Bush is best known for her wispy fantasy scapes — “Wuthering Heights,” “Running Up That Hill,” “Cloudbusting ” — but as she’s gotten older, she’s refined her gift at unearthing the interlocution between the ordinary and the extraordinary. Aerial’s best track, “Mrs. Bartolozzi,” was a plaintive tale of doing laundry that doubled as a paean to the thankless domesticity of lonely women everywhere. It evoked the conceptual sculpture of Yoko Ono in its simplicity and sadness, and somehow made Bush even more elusive — she’d spent those 12 years raising her young son Bertie, and her tale was told with the profundity of someone who could relate. I’m not of the notion that having a child automatically turns a woman maternal, but Aerial’s meditations on motherhood were practically bleeding uncontainable love — and there’s nothing more ordinary/extraordinary than that. More joy/you bring me/ so much joy/ then you bring me/ more joy, she sang on “Bertie,” a nigh-Catholic devotional that acted, too, as an incantation. This week, the NME reported 2011 will likely see Bush’s first new music in five years. Somebody send her a bouquet of flowers, and let us pray, too, that she continues to invoke the sacred nature of the mundane.

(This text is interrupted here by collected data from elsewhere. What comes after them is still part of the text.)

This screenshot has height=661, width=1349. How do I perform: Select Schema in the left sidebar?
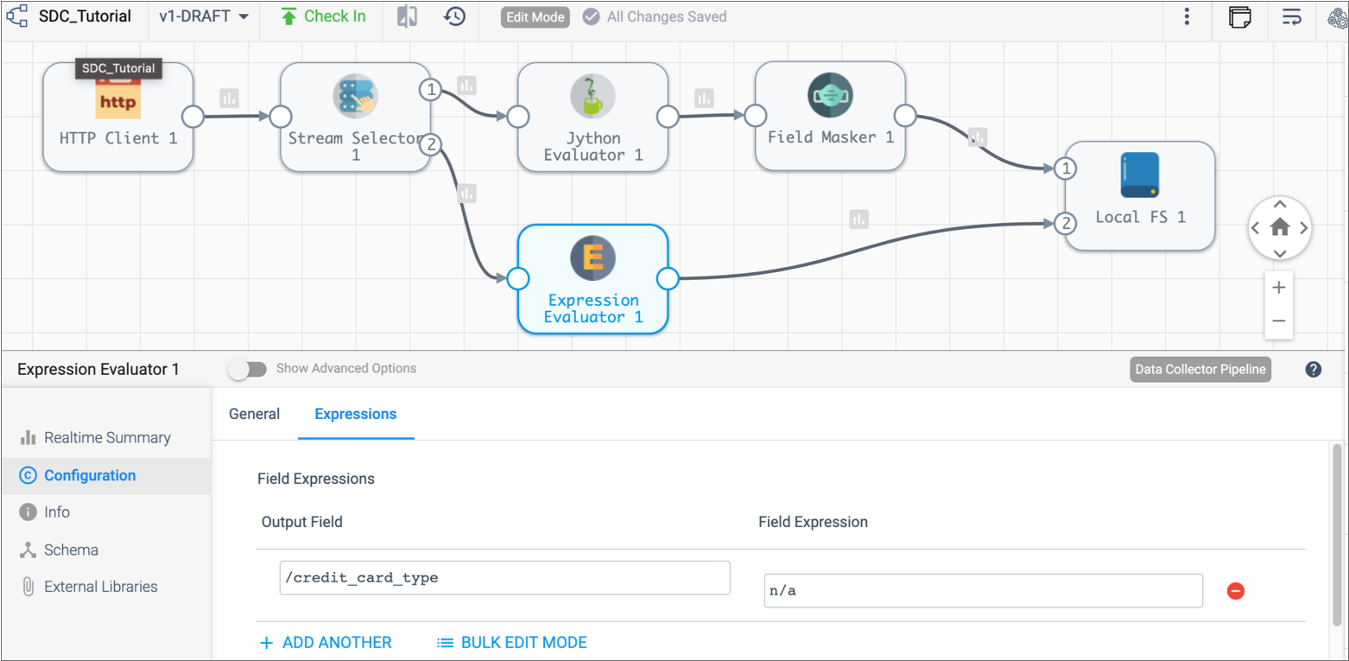coord(71,550)
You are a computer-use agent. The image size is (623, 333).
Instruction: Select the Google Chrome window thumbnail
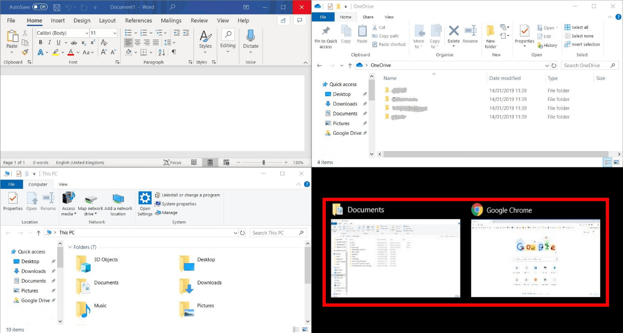[x=535, y=258]
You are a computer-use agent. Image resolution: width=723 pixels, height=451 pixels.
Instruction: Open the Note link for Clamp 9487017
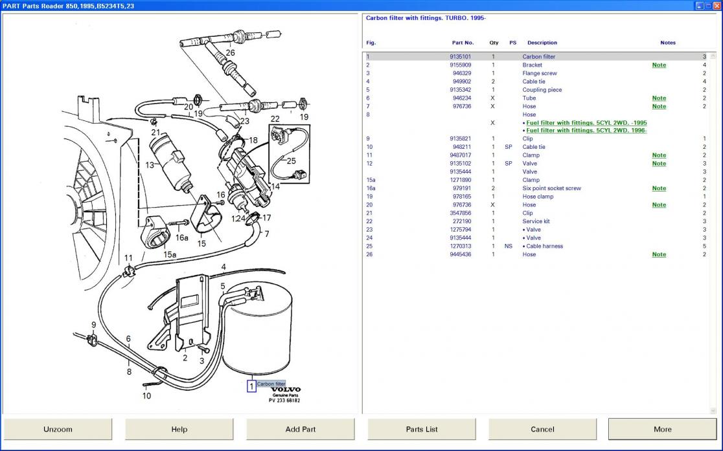[x=658, y=155]
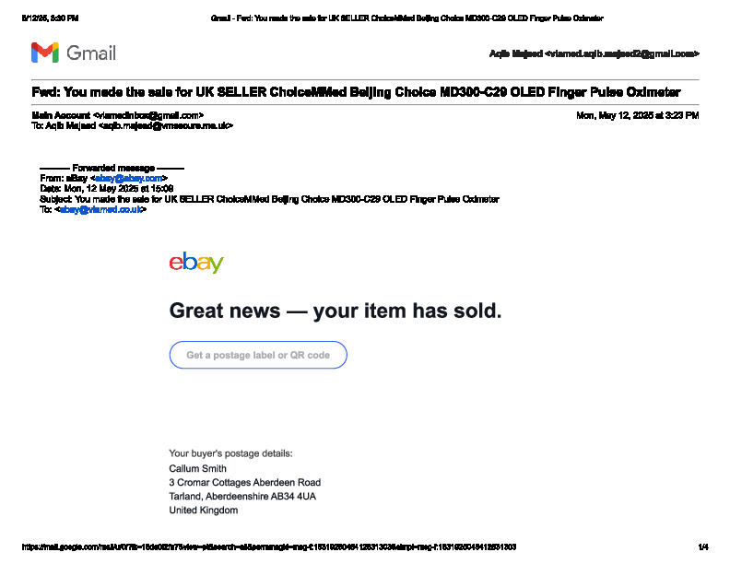This screenshot has height=564, width=730.
Task: Click the mail.google.com URL in the footer
Action: (268, 546)
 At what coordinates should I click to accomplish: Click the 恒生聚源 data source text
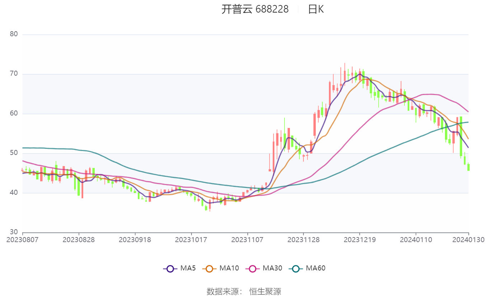coord(265,292)
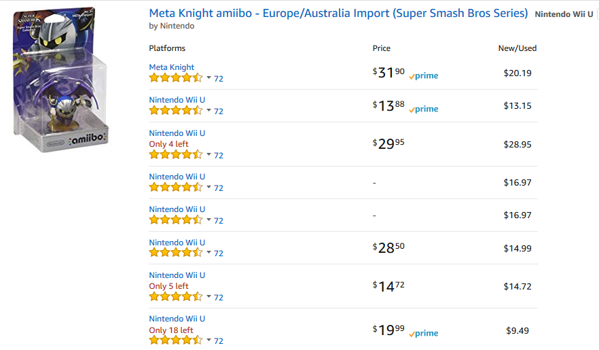Click the $14.72 price for Only 5 left item
The image size is (599, 350).
tap(388, 287)
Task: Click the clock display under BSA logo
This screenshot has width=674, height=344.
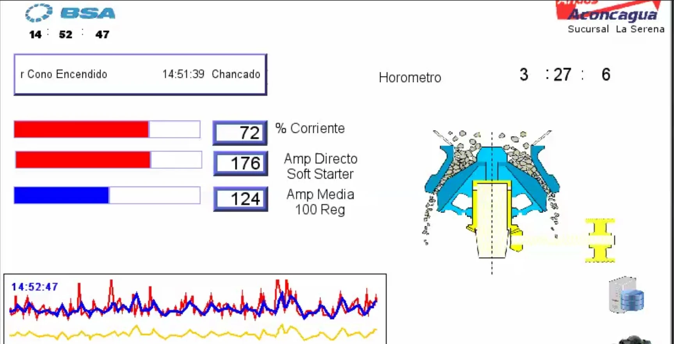Action: (69, 34)

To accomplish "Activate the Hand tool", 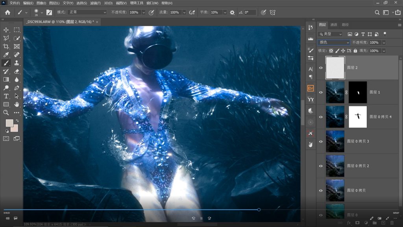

But Kate Bush’s literary/starry-eyed side has not been laid to rest — those early albums impacted countless musicians and still do, from Bjork to her collaborator Antony & the Johnsons to rapper Big Boi, who’s expressed his desire to work with Bush for more than a decade. The latest inheritors of her legacy, it seems, are more bent on reflecting her intense corporeality. I think about this whenever I bump “Mother Protect,” one of the first singles from Swedish band Niki and the Dove, soon to be stateside stars thanks both to an upcoming release on a natty indie label, and to general awesomeness. “Mother Protect”’s stripped down beats and ponderous electronics brood and let vocalist Malin Dahlström’s cracked wail ball out. Dahlström’s got Stevie emotion and Siouxsie swag, but the track’s dreamy modes are all Kate, down to the half-key transposition of the climax and what appears to be a pan flute but is probably just a synthesizer with a rad patch filter. Though it doesn’t feel derivative (and it’s a bananas-great song), it’s encouraging that Bush’s methods of emoting are imprinted on Niki & the Dove’s DNA, and that of her latest legacy-babies — Dahlström, Zola Jesus’ firestarter Nika Danilova, Brooklyn’s Laurel Halo, off the top. Bush taught the art of wringing poetry into a new romanticism that never adhered to the obvious or overwrought, and her wholehearted embrace of womanhood was, and is, empowering. It’s the notion of being unbridled, expressed through impressionistic lyrics and the act of gaining strength through femininity — and it’s a testament to her nuance, depth and fearlessness that it lives on.